According to court documents, the group sought out banks with weak security systems, and then would pose as a customer, renting a safe deposit box in order to gain entry into the room they would eventually hit. Once inside, the group would use a series of “sophisticated camera equipment (often a borescope typically used in medical procedures)” to “take photographs of the inside of safe deposit box locks,” prosecutors said in court documents.
“Another co-conspirator used these photographs to create duplicate keys, and then other co-conspirators used the duplicate keys to open the victim safe deposit boxes in order to steal the contents, including currency, gold bars, jewelry, and other property,” a DOJ press release said. After the heist was complete, the trio would leave the country.

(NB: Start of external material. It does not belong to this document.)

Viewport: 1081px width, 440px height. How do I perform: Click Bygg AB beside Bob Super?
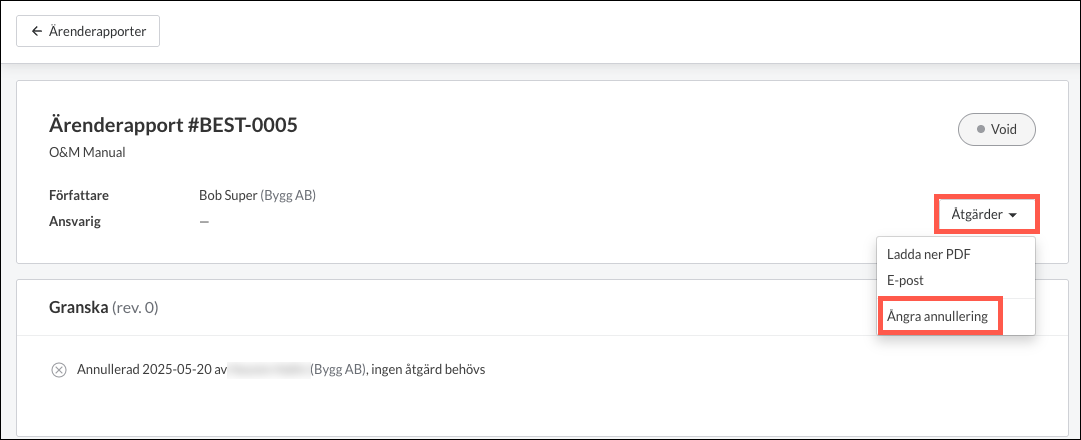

Prosecutors say the scheme went on for years—with Cooper and another co-conspirator even bribing local law enforcement officials in the various countries they hit for information to ensure they could evade prosecution. Finally, New York authorities caught up to them, and on Tuesday, agents executed a search warrant at Cooper’s house. There, they found safe deposit box keys without any identification numbers, cash, jewelry, and several high-end bags. In Cooper’s storage unit in Brooklyn, investigators also found a borescope and safe deposit box lock.
Authorities noted that Cooper and Levin have criminal histories. Levin was convicted in April 2000 after pleading guilty to securities fraud for his role in a $100 million stock scheme operated by members and associates of La Cosa Nostra and a Russian organized crime group. Cooper was convicted in the former Soviet Union of theft in 1986 and was cited in another criminal office against the USSR in 2001—but did not face criminal charges before he evaded prosecution.